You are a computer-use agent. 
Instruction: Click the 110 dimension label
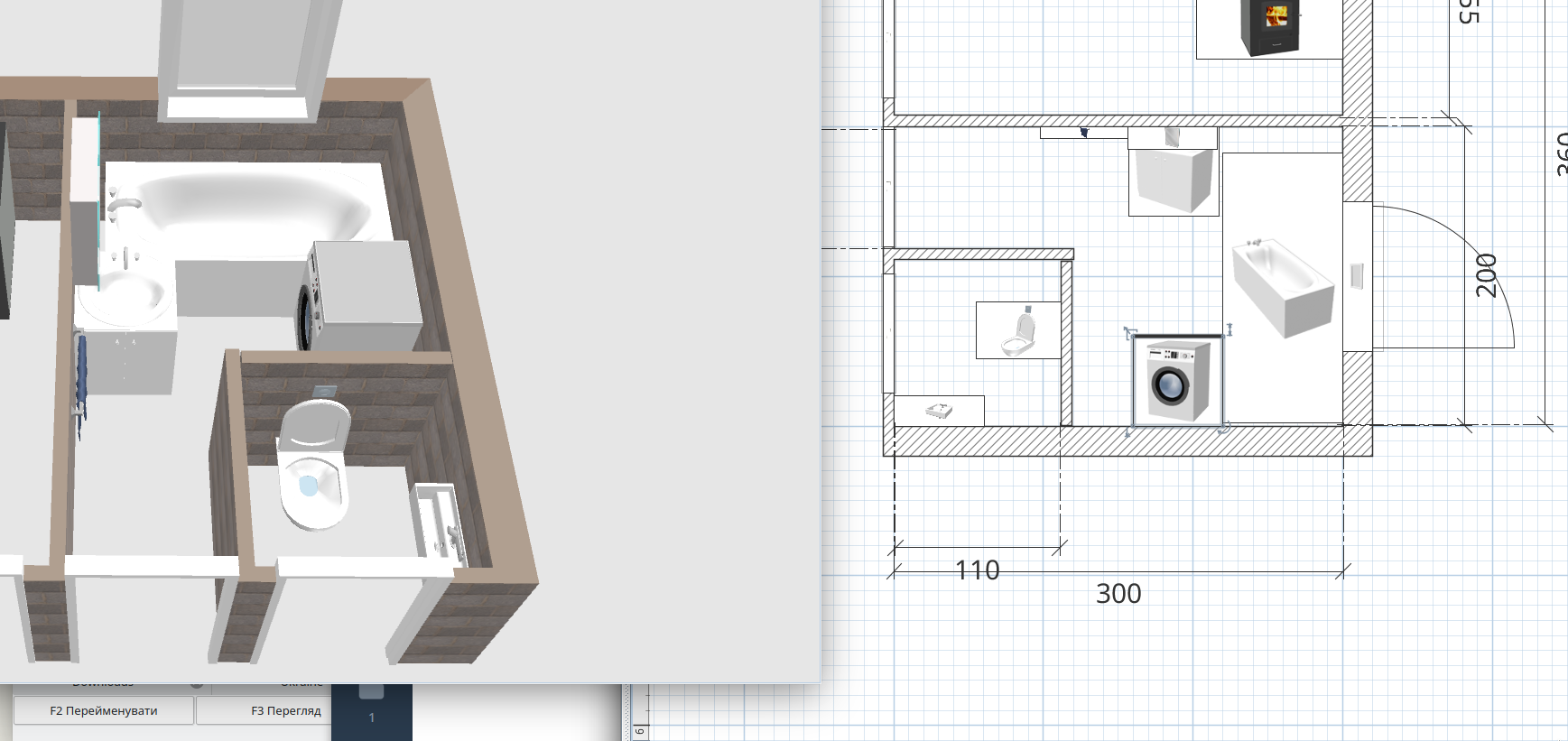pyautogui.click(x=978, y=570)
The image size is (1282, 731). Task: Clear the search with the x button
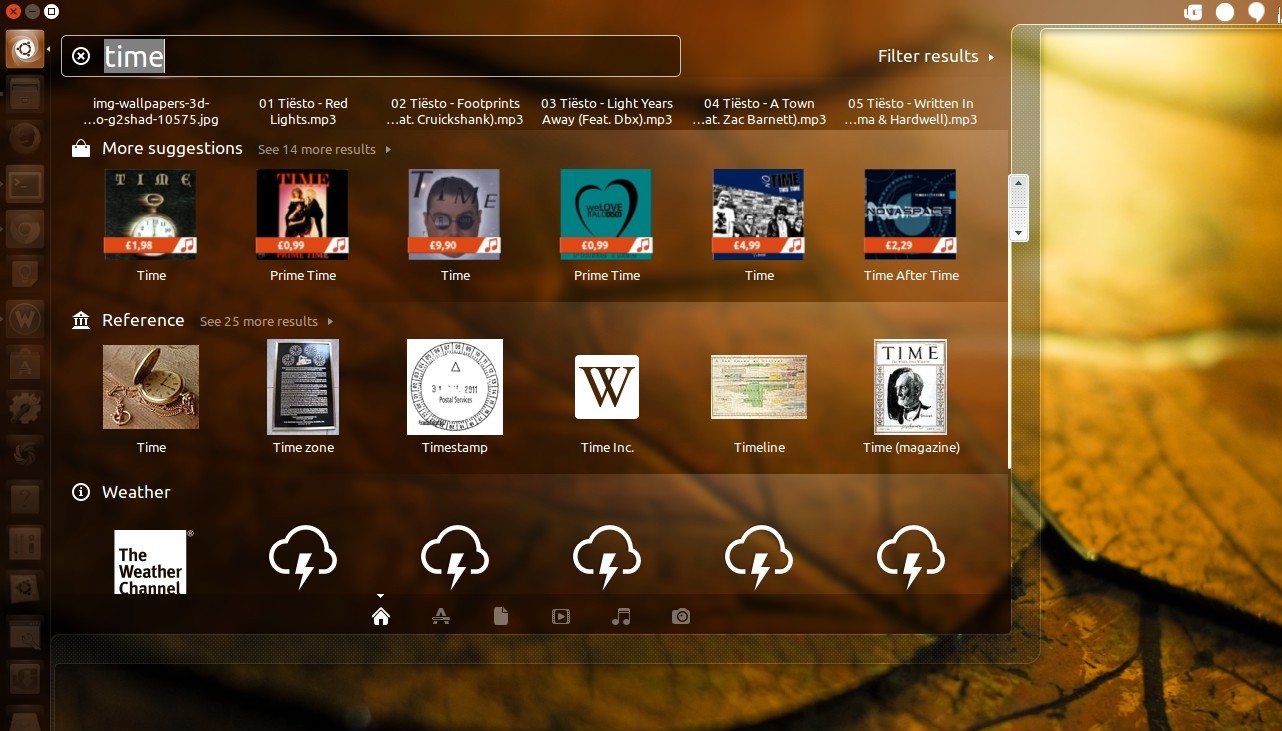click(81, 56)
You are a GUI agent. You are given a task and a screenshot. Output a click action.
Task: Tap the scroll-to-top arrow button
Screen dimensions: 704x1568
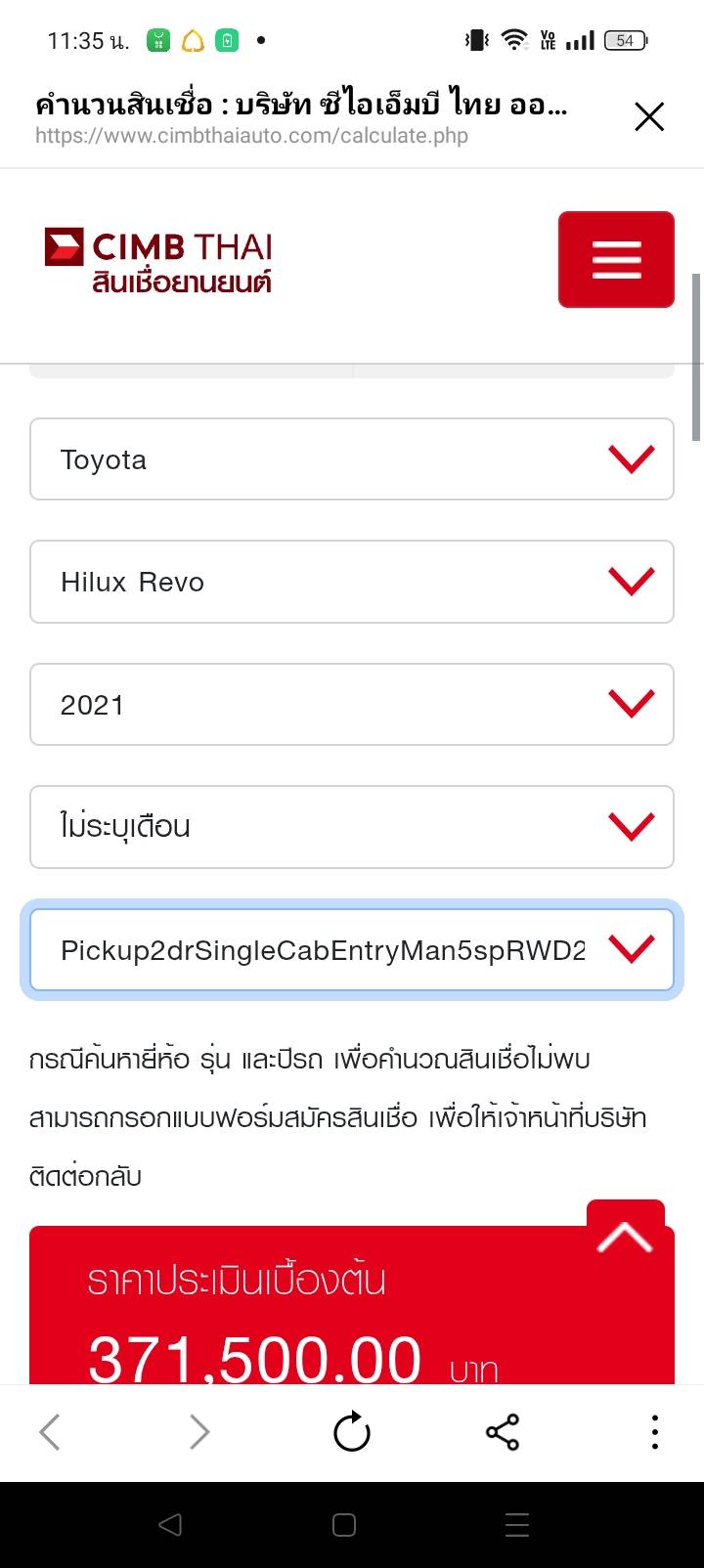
---+---
• **Goal of the exercise**: Can you gather every line in the items above that contains the string "button"? Only exact-case matches count.

• **Exercise output**:
The image size is (1282, 731). Task: Clear the search with the x button
Task: Tap the scroll-to-top arrow button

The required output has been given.